District 7 – Part of Norfolk and Virginia Beach


In a surprise victory in the Republican primary, Jen Kiggans defeated Carolyn Weems 52%- 48%. Kiggans is a former Navy pilot, and had the endorsement of Delegate Glenn Davis (R- Virginia Beach).


On the Democratic side, despite rumors that an upset may be in the works, Delegate Cheryl Turpin (D-Virginia Beach) won handily, taking 59% of the vote in a three-way primary. Susan Hippen and Kim Howard took 27% and 14% of the vote respectively.


The general election race will be very competitive, with Democrats hoping to take this seat back with the retirement of Senator Frank Wagner (R-Virginia Beach).


District 13 – Part of Loudoun and Prince William


Geary Higgins won a resounding victory over Ron Meyer in this Republican primary, winning by 30 points. Higgins now faces an uphill battle in the general election against Delegate John Bell (D-Loudoun) in this increasingly Democratic district.

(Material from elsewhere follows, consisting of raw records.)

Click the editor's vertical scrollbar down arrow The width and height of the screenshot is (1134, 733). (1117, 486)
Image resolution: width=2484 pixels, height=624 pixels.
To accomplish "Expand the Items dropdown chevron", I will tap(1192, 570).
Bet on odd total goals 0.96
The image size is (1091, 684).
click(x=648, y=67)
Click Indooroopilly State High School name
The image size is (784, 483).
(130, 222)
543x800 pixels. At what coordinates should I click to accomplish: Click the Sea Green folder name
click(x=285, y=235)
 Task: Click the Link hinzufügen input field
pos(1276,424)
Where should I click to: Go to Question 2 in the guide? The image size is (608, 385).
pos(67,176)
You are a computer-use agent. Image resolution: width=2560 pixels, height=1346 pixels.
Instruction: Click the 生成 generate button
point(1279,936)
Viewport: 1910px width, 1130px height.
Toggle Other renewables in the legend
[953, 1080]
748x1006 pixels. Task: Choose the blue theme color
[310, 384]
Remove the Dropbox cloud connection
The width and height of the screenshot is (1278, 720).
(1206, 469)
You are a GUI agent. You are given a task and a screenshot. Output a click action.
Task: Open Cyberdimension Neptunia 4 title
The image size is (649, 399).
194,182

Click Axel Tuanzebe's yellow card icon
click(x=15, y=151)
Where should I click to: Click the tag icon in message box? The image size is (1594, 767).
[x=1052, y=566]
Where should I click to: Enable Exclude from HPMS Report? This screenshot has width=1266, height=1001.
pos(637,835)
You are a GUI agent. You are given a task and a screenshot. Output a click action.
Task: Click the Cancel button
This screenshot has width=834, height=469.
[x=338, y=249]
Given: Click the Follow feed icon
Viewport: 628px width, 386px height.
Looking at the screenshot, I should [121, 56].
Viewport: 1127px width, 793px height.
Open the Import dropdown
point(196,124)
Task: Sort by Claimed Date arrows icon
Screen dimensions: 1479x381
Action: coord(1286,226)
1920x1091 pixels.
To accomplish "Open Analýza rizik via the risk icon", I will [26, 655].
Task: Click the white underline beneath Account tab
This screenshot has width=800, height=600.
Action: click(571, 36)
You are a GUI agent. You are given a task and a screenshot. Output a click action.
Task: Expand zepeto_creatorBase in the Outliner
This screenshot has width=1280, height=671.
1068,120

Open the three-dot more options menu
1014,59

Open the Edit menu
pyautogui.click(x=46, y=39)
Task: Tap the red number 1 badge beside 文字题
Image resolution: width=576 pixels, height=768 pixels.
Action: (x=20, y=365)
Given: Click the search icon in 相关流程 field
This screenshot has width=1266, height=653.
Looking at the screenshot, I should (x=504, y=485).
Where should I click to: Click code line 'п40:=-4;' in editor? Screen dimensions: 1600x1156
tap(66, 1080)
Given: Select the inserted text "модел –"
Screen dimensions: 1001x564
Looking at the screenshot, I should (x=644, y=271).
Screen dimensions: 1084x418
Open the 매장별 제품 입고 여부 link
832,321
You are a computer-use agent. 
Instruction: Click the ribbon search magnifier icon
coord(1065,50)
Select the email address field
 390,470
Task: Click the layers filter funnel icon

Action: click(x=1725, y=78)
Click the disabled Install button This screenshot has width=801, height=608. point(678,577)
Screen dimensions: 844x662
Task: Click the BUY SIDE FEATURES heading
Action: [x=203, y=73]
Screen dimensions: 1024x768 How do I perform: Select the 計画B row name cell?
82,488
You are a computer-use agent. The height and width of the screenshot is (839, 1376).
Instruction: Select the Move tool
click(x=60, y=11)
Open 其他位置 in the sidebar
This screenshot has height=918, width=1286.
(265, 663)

Now that the field is set, Republicans and Democrats will work to align resources to support candidates with the best chance of victory in November.


With the US Supreme Court yet to decide on House Republicans’ challenge to court-mandated electoral maps, there is still some uncertainty with where exactly lines will be drawn in 11 House of Delegates districts. Republicans believe there are a handful of seats that could flip back to Republican control, even if the Supreme Court approves the current electoral maps.


In the Senate, Republicans are playing defense exclusively – they are only challenging one sitting Democrat in Northern Virginia. Democrats need to flip just one seat to take control of the chamber on the strength of Lieutenant Governor Justin Fairfax (D) serving as the tiebreaking vote.